翻開他的行程表就像在看驚悚片:去年12月法定工作日22天,他實際工作了31天,出差15次,剩下的16天里有17天熬到半夜十點後才離開實驗室。最誇張的是今年1月,13天法定工作日硬是被他撐成20天工作量。妻子還原的行程軌跡里藏着太多荒誕——白天在浙江開會,晚上坐高鐵跨省幹活,凌晨回杭州接着去學校加班。這不是什麼勵志故事,這是現代版「科研駱駝祥子」的生存實錄。

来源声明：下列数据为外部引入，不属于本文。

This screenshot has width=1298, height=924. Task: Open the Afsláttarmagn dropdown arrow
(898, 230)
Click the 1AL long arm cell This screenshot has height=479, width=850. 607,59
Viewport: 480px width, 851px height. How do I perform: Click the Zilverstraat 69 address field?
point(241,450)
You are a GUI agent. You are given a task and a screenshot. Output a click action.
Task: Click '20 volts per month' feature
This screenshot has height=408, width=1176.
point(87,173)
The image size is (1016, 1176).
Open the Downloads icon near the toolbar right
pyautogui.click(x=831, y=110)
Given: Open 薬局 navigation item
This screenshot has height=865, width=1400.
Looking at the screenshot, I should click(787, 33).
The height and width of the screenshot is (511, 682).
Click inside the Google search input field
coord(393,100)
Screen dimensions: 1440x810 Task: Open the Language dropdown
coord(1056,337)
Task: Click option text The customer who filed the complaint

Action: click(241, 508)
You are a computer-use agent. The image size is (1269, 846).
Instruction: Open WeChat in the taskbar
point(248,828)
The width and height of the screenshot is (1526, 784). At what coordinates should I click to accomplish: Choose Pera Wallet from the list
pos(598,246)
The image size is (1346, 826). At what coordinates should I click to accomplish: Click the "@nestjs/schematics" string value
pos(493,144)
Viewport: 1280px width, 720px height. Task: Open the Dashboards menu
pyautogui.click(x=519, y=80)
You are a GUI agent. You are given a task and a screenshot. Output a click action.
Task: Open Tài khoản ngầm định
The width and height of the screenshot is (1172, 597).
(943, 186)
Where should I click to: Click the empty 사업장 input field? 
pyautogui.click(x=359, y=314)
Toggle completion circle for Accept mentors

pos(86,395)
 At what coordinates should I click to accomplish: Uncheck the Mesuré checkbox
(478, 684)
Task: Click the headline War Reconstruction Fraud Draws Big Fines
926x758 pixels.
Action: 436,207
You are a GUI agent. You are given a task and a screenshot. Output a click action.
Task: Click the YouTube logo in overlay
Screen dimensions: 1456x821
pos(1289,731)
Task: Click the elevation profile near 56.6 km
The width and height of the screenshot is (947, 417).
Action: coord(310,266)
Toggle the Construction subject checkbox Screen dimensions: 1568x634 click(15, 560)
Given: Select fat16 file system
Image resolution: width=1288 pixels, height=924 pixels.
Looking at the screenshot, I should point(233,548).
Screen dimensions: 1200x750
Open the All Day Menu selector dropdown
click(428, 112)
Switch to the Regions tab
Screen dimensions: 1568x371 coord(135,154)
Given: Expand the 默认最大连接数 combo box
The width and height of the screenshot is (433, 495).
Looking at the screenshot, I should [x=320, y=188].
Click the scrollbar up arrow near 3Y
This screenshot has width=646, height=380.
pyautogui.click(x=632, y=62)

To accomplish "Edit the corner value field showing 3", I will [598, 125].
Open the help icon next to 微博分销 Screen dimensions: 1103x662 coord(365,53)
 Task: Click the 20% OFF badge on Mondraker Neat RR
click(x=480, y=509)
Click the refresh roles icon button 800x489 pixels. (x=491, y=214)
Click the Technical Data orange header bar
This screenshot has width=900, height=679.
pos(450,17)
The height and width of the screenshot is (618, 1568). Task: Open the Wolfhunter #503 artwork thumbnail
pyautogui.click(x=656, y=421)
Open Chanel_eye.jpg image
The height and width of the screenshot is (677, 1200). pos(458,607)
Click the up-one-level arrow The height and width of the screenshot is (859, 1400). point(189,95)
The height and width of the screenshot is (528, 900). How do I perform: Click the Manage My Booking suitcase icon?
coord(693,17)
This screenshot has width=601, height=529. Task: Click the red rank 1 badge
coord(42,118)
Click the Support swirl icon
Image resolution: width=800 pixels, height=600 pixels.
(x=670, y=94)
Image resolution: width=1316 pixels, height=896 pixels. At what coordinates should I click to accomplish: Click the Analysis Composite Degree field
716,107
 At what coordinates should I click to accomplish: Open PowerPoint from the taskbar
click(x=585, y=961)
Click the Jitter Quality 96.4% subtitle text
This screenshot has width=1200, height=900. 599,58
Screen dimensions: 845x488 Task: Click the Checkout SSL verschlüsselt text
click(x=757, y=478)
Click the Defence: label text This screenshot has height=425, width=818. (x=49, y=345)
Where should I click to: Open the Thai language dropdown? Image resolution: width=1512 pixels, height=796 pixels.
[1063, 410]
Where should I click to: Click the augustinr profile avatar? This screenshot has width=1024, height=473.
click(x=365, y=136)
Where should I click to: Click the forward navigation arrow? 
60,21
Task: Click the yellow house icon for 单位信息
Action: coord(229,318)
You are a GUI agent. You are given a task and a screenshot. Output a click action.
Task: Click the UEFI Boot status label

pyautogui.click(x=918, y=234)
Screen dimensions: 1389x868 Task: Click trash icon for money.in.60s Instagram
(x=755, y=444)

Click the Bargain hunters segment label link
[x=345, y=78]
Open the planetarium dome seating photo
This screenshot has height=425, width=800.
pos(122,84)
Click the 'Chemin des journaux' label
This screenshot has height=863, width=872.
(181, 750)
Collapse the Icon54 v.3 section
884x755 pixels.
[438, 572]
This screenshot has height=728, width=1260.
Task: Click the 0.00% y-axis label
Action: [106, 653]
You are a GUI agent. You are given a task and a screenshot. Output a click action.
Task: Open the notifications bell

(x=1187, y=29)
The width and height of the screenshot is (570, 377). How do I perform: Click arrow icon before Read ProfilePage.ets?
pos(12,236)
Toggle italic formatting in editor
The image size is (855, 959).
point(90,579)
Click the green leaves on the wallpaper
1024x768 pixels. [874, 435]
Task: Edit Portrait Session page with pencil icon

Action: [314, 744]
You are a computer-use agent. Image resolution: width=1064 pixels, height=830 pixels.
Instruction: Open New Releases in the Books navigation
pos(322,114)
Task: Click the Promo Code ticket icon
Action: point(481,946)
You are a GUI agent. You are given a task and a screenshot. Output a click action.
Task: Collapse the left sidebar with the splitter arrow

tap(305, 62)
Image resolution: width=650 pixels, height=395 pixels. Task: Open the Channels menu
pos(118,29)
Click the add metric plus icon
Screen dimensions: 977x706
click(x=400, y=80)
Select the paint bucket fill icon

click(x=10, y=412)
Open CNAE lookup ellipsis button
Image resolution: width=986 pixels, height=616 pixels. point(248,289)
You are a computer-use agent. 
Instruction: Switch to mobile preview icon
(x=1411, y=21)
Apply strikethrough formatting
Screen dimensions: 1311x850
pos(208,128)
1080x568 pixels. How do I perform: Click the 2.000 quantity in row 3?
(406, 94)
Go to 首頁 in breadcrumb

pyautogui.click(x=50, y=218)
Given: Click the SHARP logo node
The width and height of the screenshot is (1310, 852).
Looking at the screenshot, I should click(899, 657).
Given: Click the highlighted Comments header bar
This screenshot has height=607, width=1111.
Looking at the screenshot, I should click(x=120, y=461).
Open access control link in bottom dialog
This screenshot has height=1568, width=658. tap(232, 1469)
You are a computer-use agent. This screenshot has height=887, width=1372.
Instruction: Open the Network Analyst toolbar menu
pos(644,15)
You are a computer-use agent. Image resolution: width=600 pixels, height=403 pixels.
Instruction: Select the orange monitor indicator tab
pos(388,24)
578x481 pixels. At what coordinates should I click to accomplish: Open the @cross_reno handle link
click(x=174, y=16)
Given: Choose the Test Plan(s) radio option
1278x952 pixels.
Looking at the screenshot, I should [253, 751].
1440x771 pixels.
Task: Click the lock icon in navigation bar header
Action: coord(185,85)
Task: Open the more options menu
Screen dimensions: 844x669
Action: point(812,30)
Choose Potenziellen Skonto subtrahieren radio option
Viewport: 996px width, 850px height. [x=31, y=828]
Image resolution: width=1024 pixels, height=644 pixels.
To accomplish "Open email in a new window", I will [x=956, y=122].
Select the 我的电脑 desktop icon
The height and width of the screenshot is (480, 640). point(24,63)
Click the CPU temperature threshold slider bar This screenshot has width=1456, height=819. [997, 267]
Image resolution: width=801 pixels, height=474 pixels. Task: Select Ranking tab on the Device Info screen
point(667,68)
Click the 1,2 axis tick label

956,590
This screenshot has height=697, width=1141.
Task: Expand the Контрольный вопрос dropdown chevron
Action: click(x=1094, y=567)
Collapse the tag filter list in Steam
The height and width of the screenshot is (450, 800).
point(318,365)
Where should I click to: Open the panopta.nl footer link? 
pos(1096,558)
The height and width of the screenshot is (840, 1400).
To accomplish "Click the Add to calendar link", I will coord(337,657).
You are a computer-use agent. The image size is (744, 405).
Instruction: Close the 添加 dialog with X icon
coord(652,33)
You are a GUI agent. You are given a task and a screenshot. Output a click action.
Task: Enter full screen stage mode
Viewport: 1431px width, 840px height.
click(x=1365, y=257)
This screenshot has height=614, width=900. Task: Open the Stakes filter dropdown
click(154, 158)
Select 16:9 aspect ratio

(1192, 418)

但真正讓人後背發涼的是評論區。有同行冷笑着戳破真相:「你以為這些出差全是搞科研?酒局應酬、項目評審、拉資源跑關係,這才是重頭戲。」國家傑青的頭銜聽着光鮮,背後是上百次凌晨航班、數不清的ppt彙報、永遠填不完的考核指標。就像網友說的:「上了傑青的哪個不是人精?可人精也得被指標逼成瘋子。」
高校里流傳的黑色幽默早就說明問題:搞科研的分為兩種,一種在實驗室猝死,一種在酒桌上喝死。劉教授的妻子堅持要討說法,不是要錢,是想撕開這個系統的遮羞布。她曬出的表格里,18年如一日的高強度工作戳破了「彈性工作制」的謊言——當996成為學術圈潛規則,凌晨兩點的實驗室燈光就成了教授們的「福報」。
可更魔幻的現實是,這樣的悲劇每天都在重演。有青年教師邊吊水邊改本子,有博士後胃出血還堅持答辯,所有人都被裹挾在這台永不停歇的論文生產機器里。就像那個扎心的評論:「你以為他們在拚命搞創新?不,他們是在拚命保住實驗室的生存權。」當科研考核變成發論文數、項目經費、獲獎數量的數字遊戲,教授們早就成了戴着鐐銬的會計,每天忙着算kpi而不是做研究。
劉教授的電腦記錄還在繼續發酵。那些精確到分鐘的加班數據,那些被高鐵票填滿的周末,都在追問同一個問題:當我們在高校里談論「世界一流」時,究竟是用什麼在博得這些光鮮的排名?或許答案就藏在這135張車票里,藏在每個深夜實驗室的泡麵桶里,藏在那些沒等到天亮就熄滅的生命里,藏在家人們的淚水裡。